STORED DATA:
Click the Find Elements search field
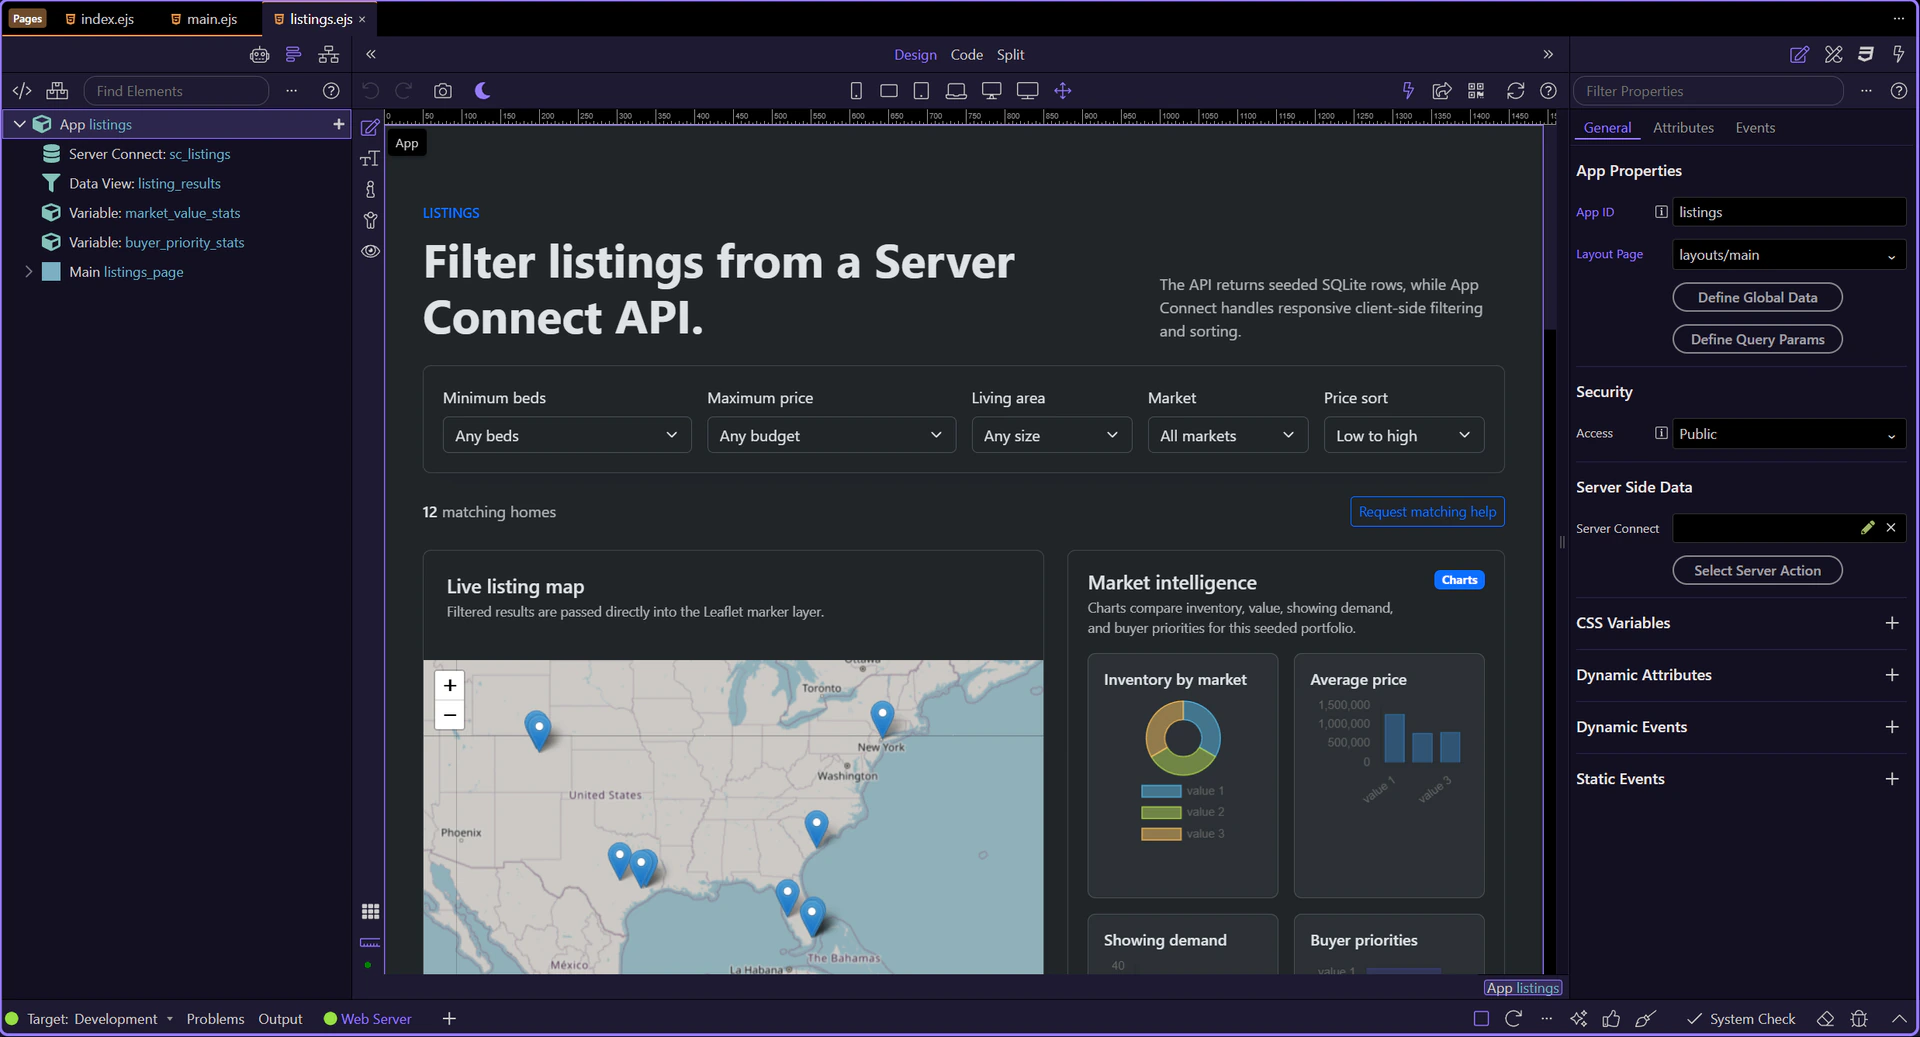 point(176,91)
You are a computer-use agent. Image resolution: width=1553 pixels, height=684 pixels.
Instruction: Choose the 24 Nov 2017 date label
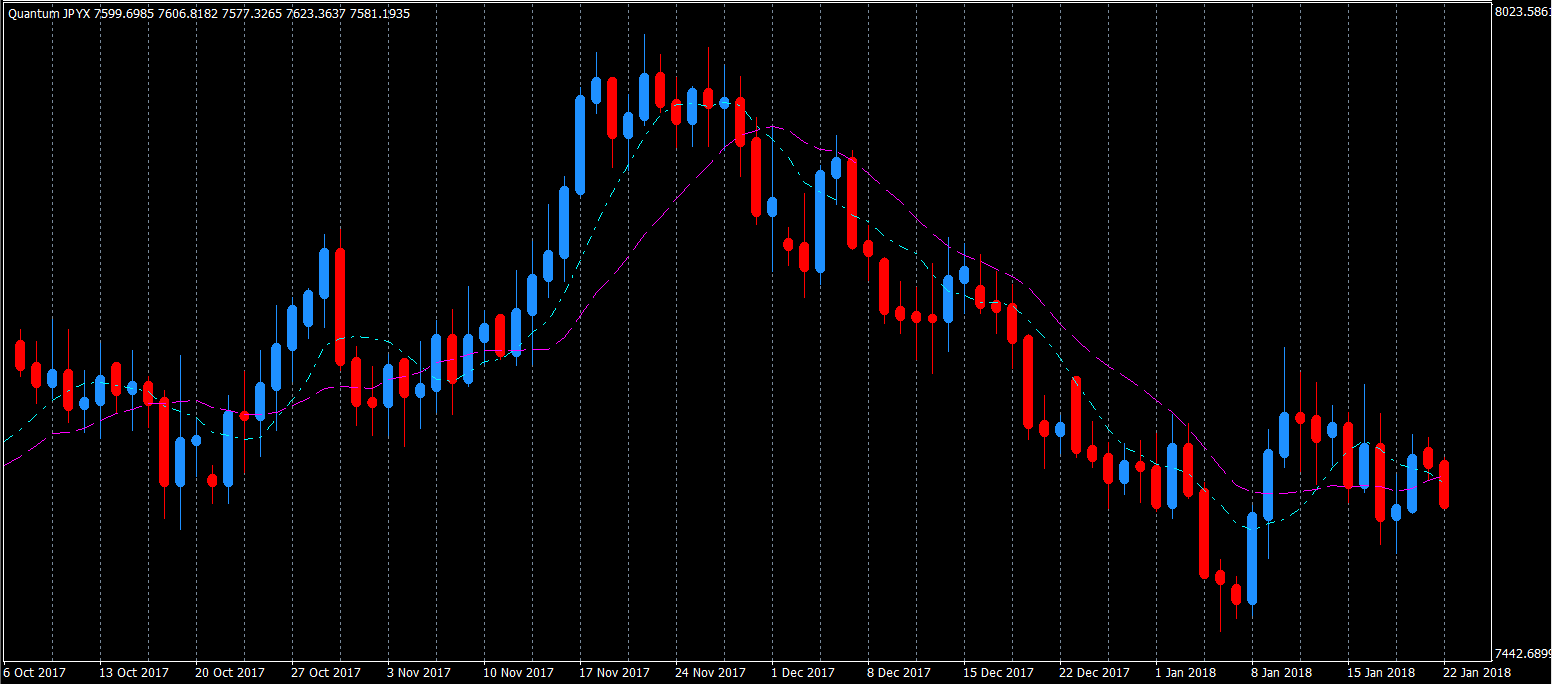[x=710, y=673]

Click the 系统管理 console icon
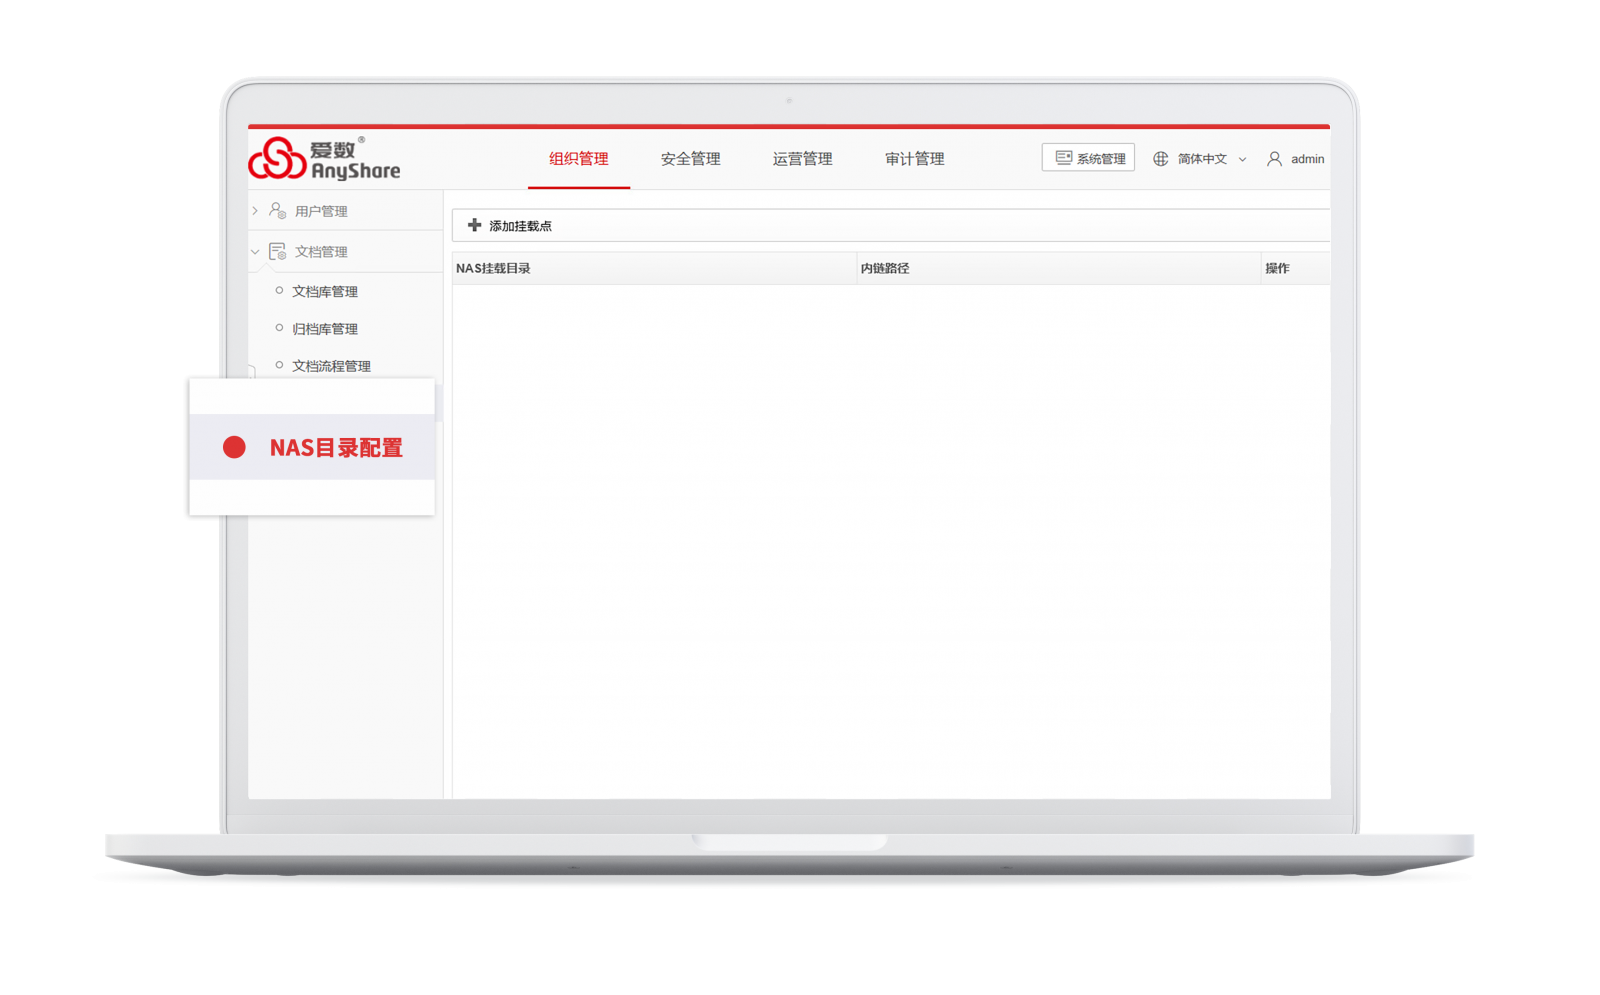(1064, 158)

DIRECTIONS: Swap "Choose" for "Select" and rewrite the lines starting with the line containing "You are a computer-use" and going on through the last line, leaving everything else unchanged and the pictures out.

ANSWER TO THE TASK:
You are a computer-use agent. Image resolution: width=1553 pixels, height=684 pixels.
Instruction: Select the 24 Nov 2017 date label
[x=710, y=673]

Click the 系统管理 console icon
(1064, 158)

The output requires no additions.